Outlining the United Nations new whistleblower protection policy, the Organization’s top management official today hailed it as an exceptional tool to root out misdeeds and mismanagement and ensure transparency by defending those who report misconduct against retaliation.
“We want to get to the real wrongdoing and the real corruption and the real fraud and want our staff to have the courage to come forward and be supported by the United Nations when they come forward and report misconduct,” Under-Secretary-General for Management Christopher Burnham told a news briefing.
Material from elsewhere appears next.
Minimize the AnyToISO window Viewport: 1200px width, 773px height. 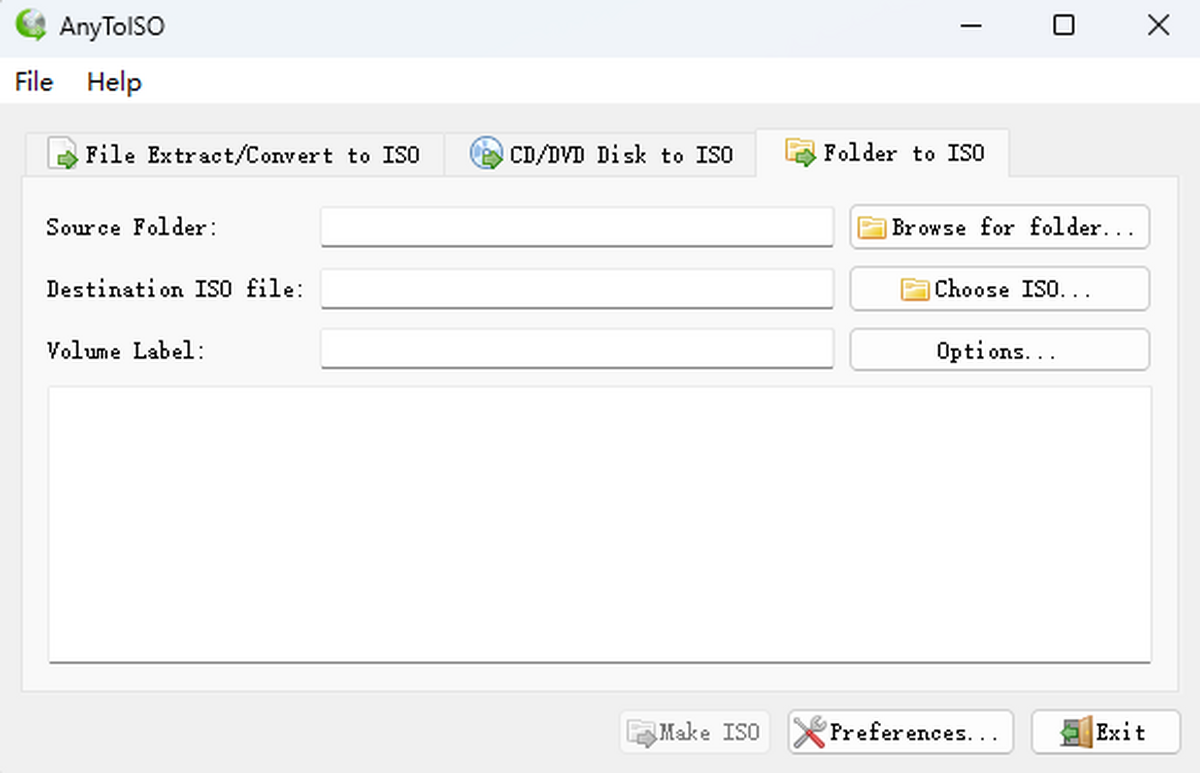(971, 26)
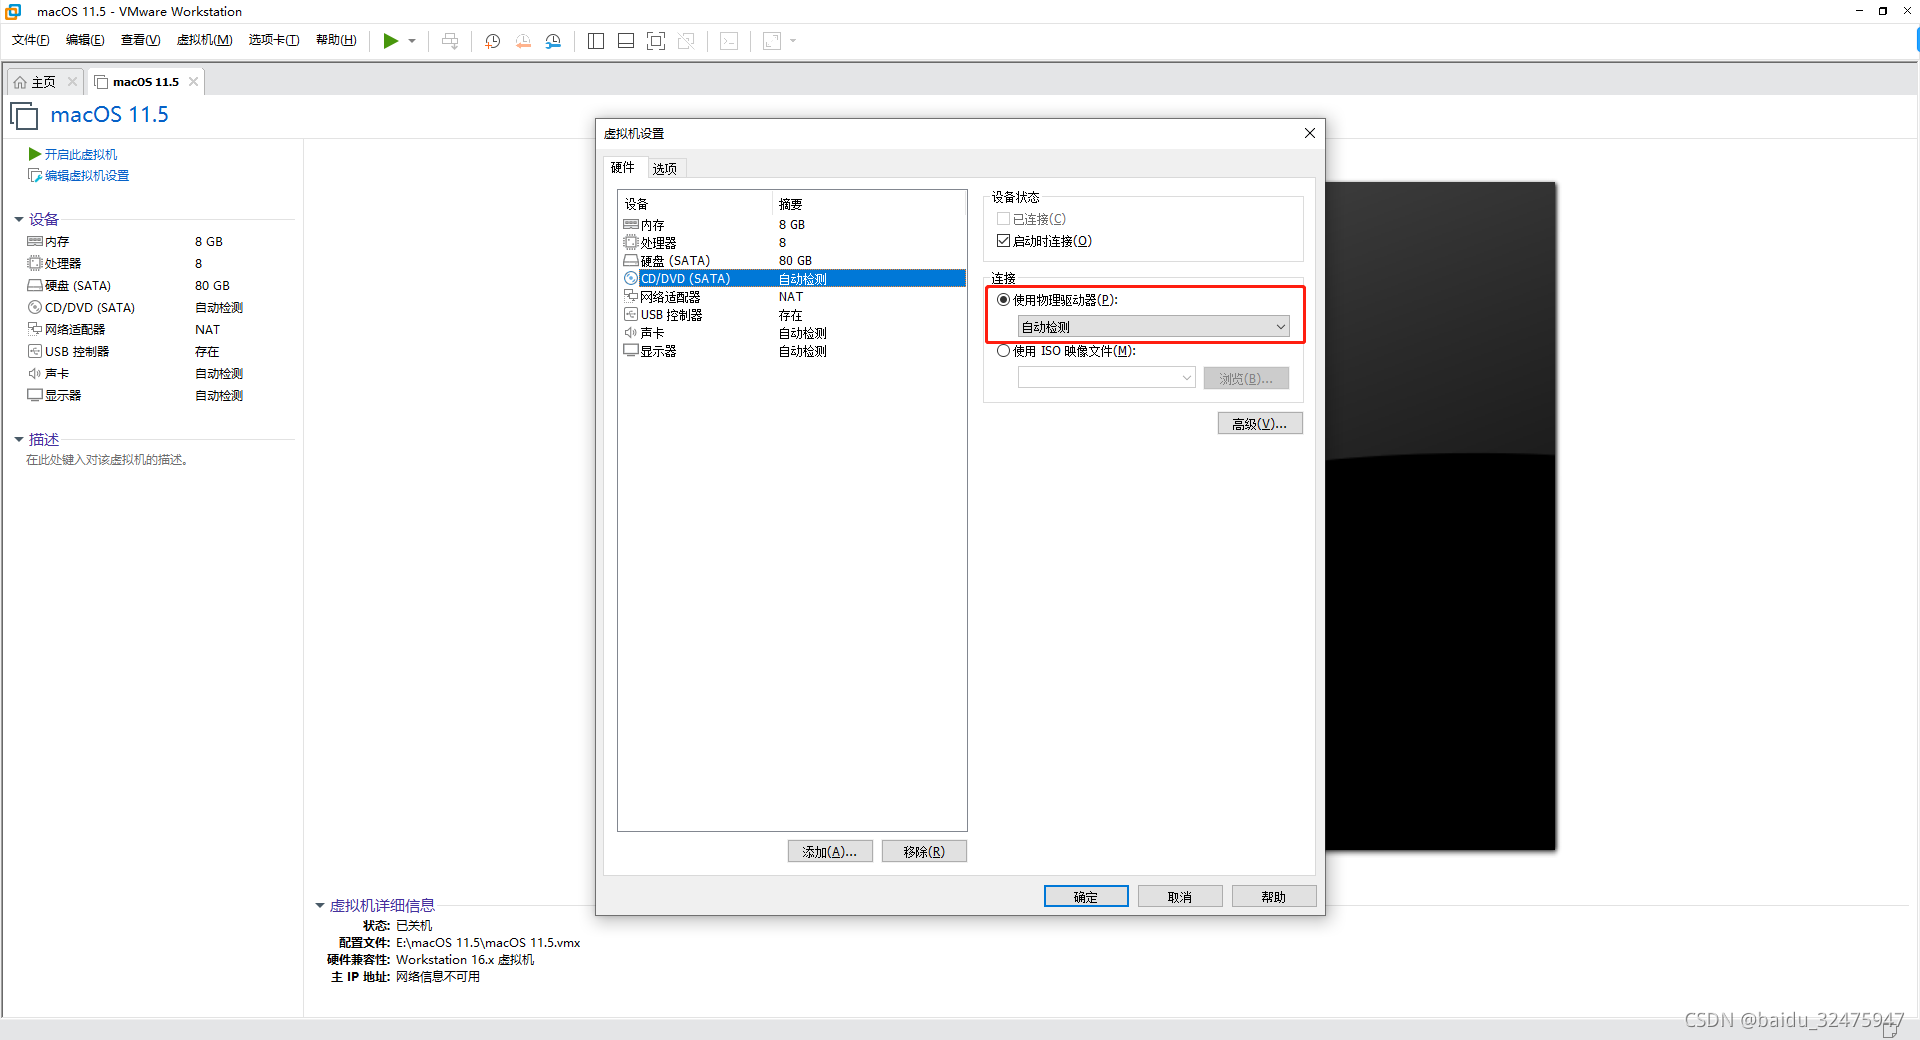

“Hopefully this will help foster this culture of ‘I will not lie, cheat or steal or tolerate those who do’,” he added, noting that that the Government Accountability Project labelled the new policy the “gold standard” and called it the first time any inter-governmental body has guaranteed freedom of expression.
But Mr. Burnham stressed that another ‘culture’, the transmission and dissemination of unsubstantiated rumours, is not a protected activity. “And one of the important things here, of course, is that that will also have to stop, this culture of the anonymous assassination hit mails that go around this place, accusing each other within the community of all kinds of untoward behaviour,” he said.
“It’s a surprising culture that I found when I got here in June of the kind of anonymous e-mail allegations that go around here. Ultimately we live in an internet society now, an internet world, and it’s going to be quite difficult to pursue individuals who spread these kinds of salacious character assassinations, accusations around the web.”
The new policy, signed by Secretary-General Kofi Annan on Monday, states: “Retaliation against individuals who have reported misconduct or who have cooperated with audits or investigations violates the fundamental obligation of all staff members to uphold the highest standards of efficiency, competence and integrity and to discharge their functions and regulate their conduct with the best interests of the Organization in view.”
It addresses concerns raised by staff in last year’s integrity perception survey and Mr. Annan hopes it will give full assurance to those seeking to report misconduct that their voice will be heard and that they will be protected from retaliation.